■ THE TASK: List every line in the data below that contains the string "Select". Treat uppercase and lowercase letters as different.

■ EXERCISE MATERIALS:
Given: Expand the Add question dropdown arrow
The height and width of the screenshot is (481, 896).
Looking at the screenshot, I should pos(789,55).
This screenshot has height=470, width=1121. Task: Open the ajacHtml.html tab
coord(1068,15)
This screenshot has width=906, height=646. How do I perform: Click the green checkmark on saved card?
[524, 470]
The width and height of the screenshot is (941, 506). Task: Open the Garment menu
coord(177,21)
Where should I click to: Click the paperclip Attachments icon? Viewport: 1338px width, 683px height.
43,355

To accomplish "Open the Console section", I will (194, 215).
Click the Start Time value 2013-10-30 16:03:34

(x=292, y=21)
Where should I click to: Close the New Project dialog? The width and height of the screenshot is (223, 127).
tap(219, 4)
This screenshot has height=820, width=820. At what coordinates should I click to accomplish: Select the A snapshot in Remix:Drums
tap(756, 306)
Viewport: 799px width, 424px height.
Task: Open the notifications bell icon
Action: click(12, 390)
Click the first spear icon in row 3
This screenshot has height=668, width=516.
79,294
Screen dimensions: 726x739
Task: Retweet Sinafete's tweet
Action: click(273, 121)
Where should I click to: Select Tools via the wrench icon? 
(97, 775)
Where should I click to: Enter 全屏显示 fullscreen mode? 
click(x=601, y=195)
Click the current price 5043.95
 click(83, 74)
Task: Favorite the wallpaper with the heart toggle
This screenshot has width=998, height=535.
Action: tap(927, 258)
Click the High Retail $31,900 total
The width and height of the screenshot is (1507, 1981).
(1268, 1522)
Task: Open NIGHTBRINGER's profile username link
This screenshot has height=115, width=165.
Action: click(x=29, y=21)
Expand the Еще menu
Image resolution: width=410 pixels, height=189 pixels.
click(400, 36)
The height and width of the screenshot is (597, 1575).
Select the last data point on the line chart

■ EXERCISE ANSWER:
This screenshot has height=820, width=820. At what coordinates should I click to accomplish: Select the A snapshot in Remix:Drums
Where should I click to: Select Tools via the wrench icon? 
Select the last data point on the line chart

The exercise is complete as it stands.